= Text to read =
.....
Profiles and Properties

When a part is selected in Tekla Structures, the Properties tab displays the part’s profile name in the Profile field.

The properties of the profile are accessed by clicking the button next to the profile field.

The profile name and the list of profile properties are needed to create a Sync Supported Profile.

Profile Map

A Sync Supported Profile contains a list of the properties needed to describe the particular part in Eriksson’s design software. The properties of the Tekla Structures profile must match up to the properties of the Sync supported profile. This is called a profile map. A profile map relates the properties of a part in the Eriksson design software with values in the profile string in Tekla Structures.

A simple example is a rectangular column. In Tekla Structures a rectangular column’s profile string is comprised of the height and width of the column’s cross section. So a column with a cross section with a height of 24” and width of 32” would have a profile string of 24”*32”. Eriksson Column defines a rectangular column cross section by its depth and width. So the depth value of the column cross section is the first value in the profile string and the width value is the second value in the profile string.

Then, to setup a profile map for a rectangular column, the supported profiles property page shows the Depth property related to the index of 1 and the Width property related to the index of 2. This is how a Tekla Structures part’s profile string is equated to an Eriksson part’s cross section.
.....
= Required task A =
In the profile map text, what profile string does a rectangular column with a 24” high and 32” wide cross section have in Tekla Structures?
= Required task B =
Name every dimension the profile map text uses to describe a rectangular column's cross section.
= Required task C =
Retype everything in the profile map text from "Then, to setup" down to "part’s cross section.".

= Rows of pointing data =
.....
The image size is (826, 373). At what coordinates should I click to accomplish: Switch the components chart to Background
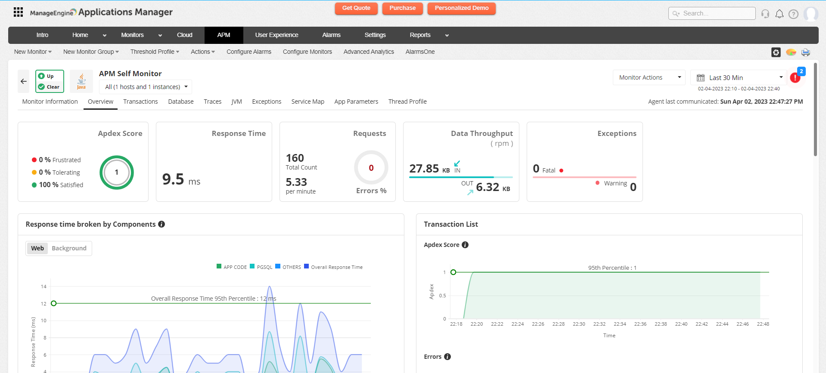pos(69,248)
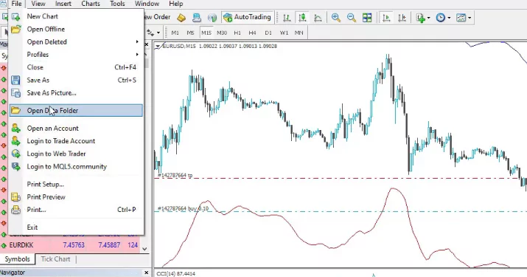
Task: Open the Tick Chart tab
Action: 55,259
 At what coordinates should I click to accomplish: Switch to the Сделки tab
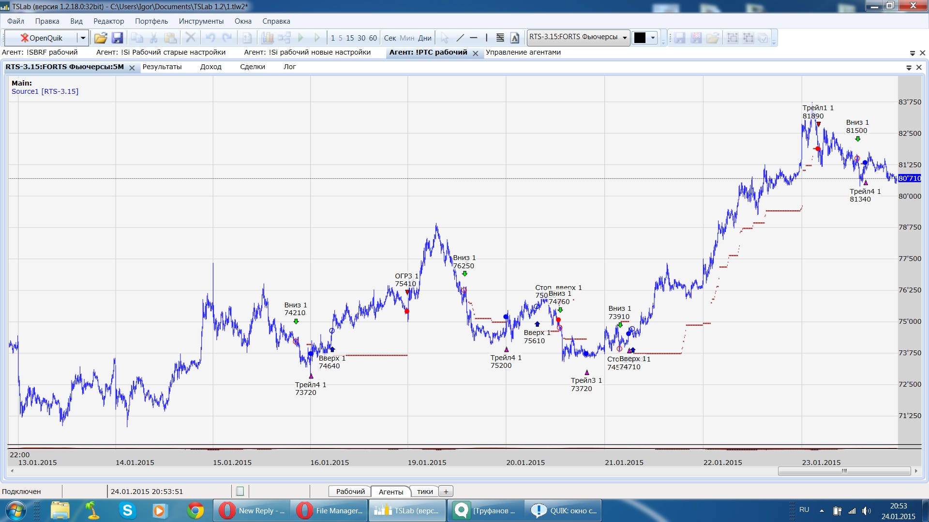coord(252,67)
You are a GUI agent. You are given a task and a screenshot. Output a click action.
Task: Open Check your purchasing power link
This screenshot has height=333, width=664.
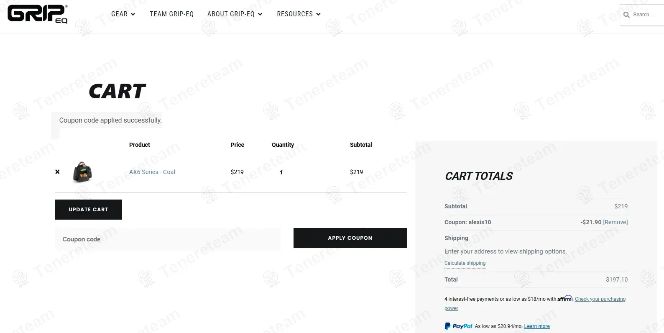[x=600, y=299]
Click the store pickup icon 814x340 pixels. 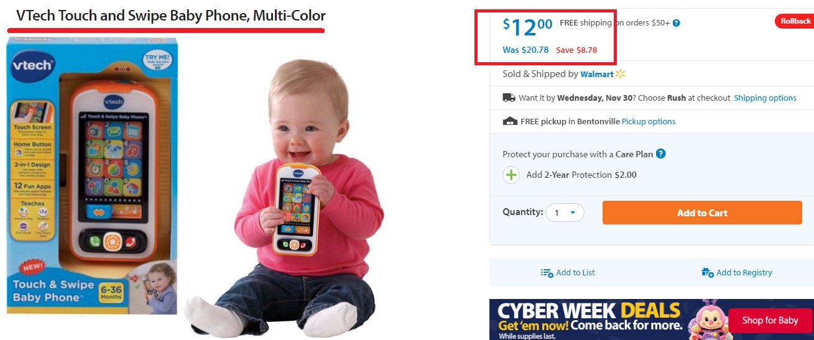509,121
.....
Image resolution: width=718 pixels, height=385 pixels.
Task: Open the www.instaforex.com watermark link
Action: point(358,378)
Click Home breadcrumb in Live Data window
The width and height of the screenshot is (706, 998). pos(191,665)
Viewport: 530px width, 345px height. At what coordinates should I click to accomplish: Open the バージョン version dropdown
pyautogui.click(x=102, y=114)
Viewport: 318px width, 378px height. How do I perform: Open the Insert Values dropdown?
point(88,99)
.....
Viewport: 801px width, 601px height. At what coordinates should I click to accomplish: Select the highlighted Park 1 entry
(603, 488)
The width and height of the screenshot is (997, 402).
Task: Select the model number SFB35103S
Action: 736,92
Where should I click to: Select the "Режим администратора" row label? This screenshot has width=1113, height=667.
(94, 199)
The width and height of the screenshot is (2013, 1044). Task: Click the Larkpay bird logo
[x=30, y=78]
.....
= Task answer A =
24”*32”

= Task answer B =
Height, width, depth

= Task answer C =
Then, to setup a profile map for a rectangular column, the supported profiles property page shows the Depth property related to the index of 1 and the Width property related to the index of 2. This is how a Tekla Structures part’s profile string is equated to an Eriksson part’s cross section.